----- TASK MATERIAL

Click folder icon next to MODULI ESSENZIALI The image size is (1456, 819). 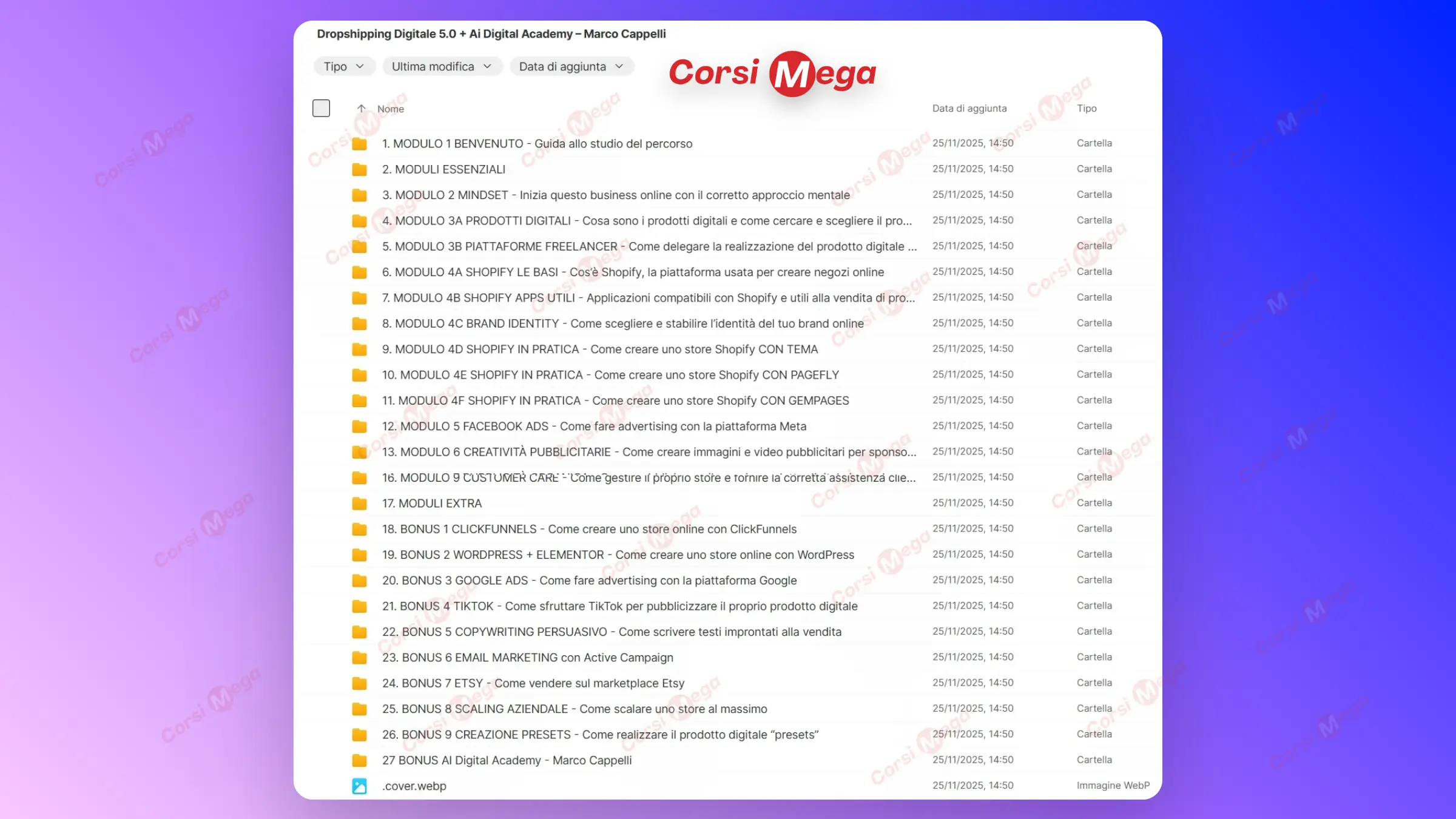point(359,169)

----------
----- TASK MATERIAL

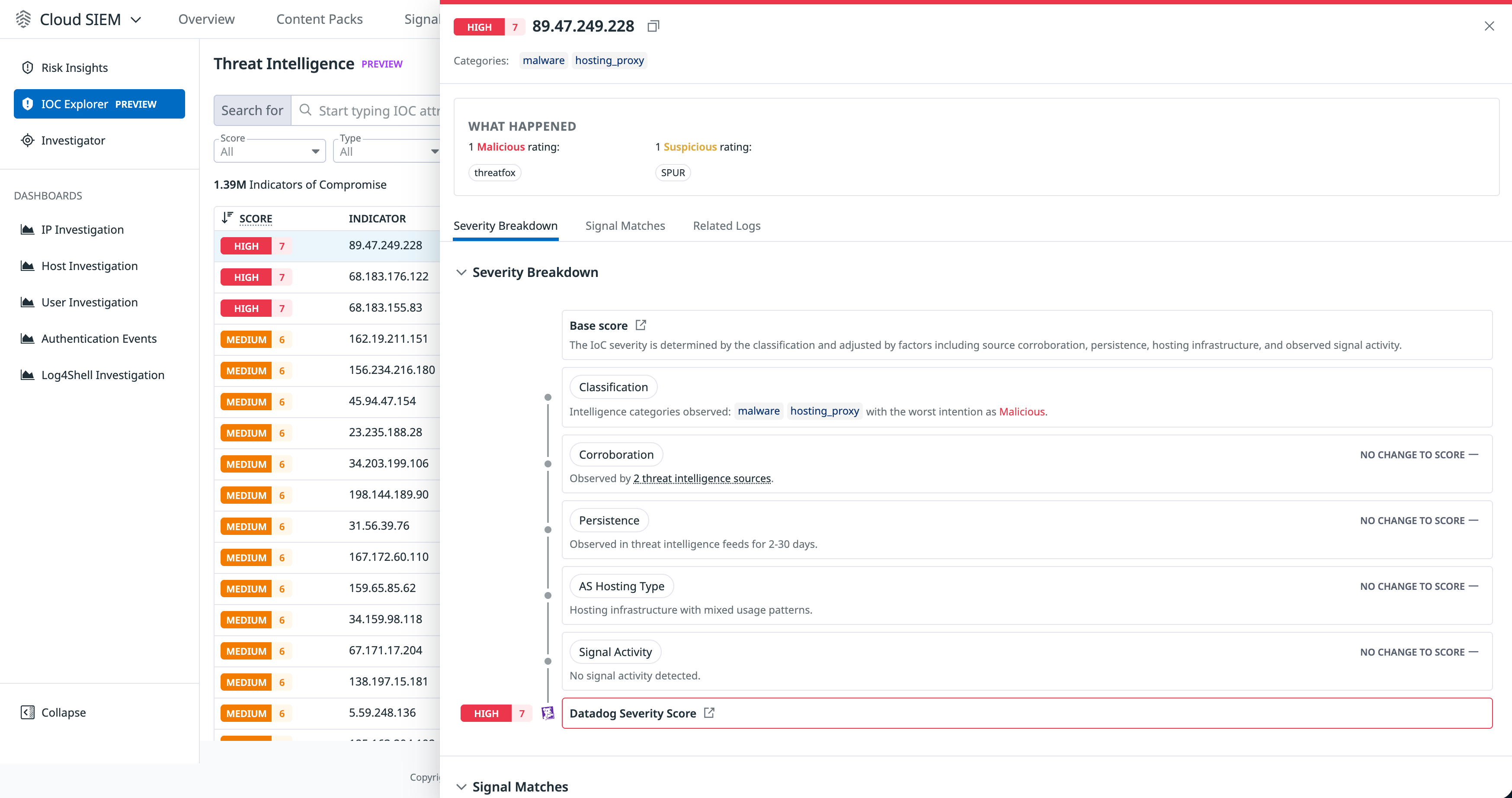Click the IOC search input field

----------
----- TASK MATERIAL

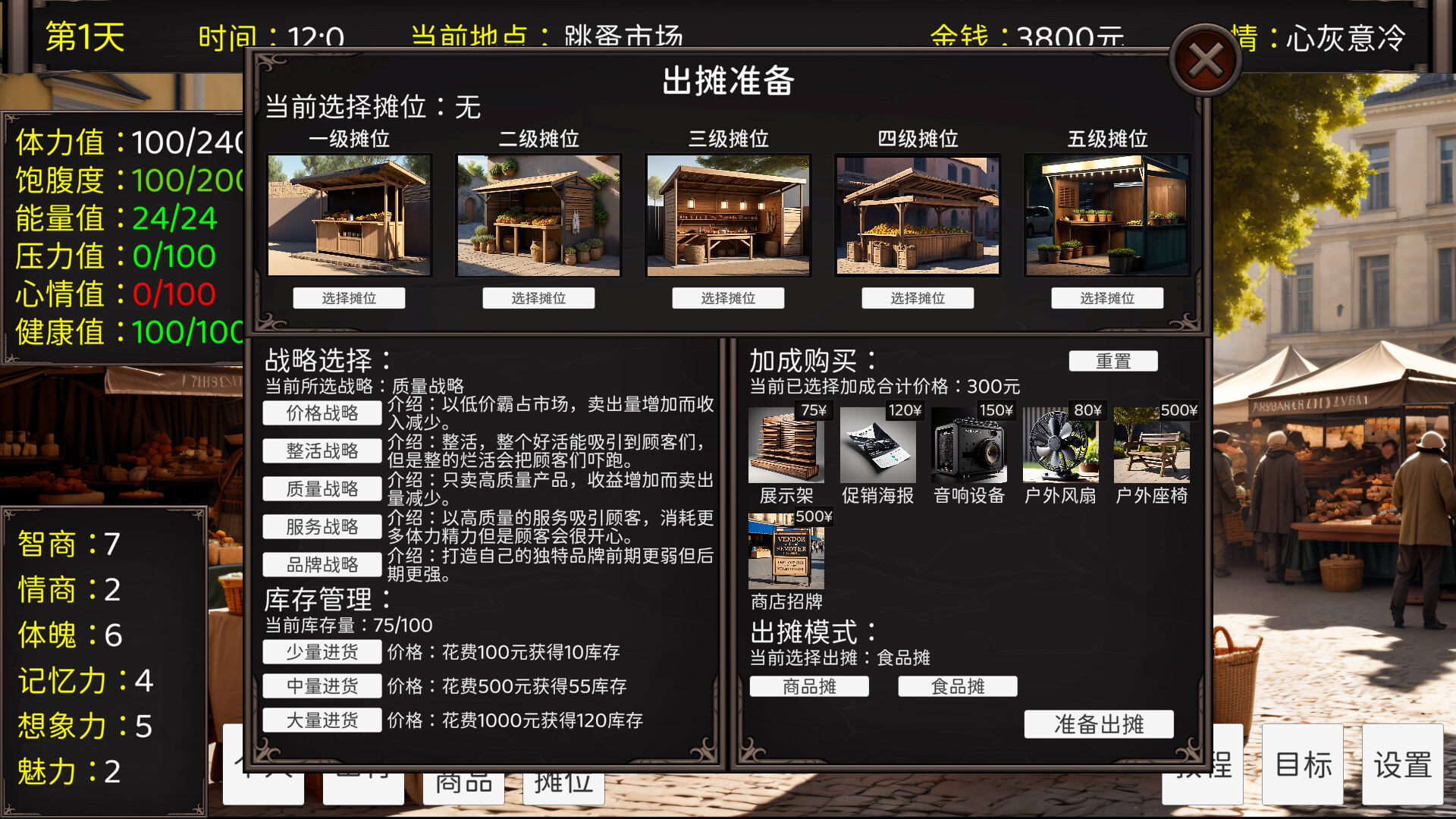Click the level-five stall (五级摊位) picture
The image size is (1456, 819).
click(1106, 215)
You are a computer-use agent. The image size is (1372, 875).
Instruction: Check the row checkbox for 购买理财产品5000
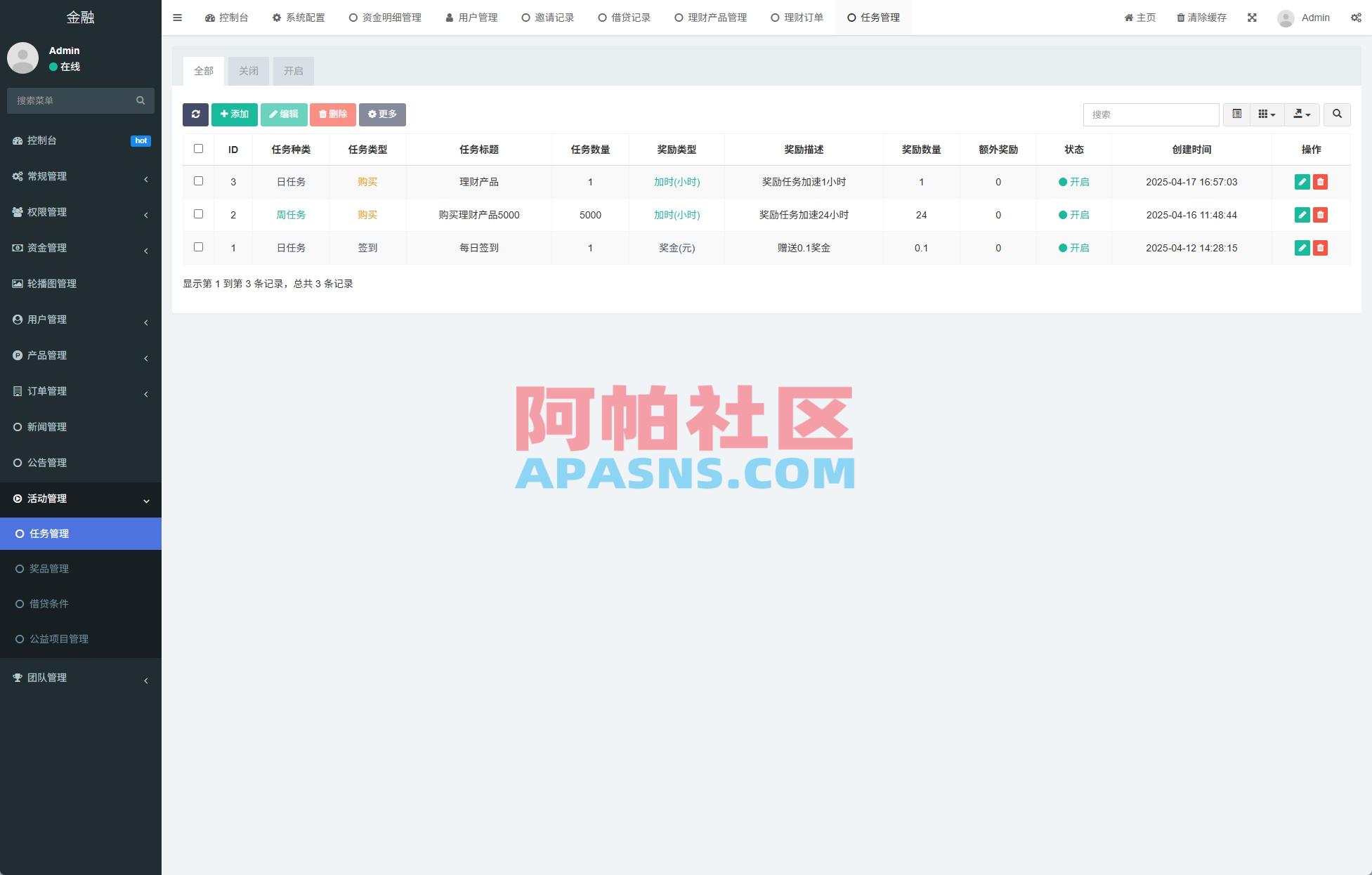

----------

→ INSTRUCTIONS FOR THE TASK:
Using only the entries above, output the line with "You are a computer-use", the line with "Instruction: Check the", and all lines between them, exactly as they stand.

→ WRITTEN SOLUTION:
You are a computer-use agent. The image size is (1372, 875).
Instruction: Check the row checkbox for 购买理财产品5000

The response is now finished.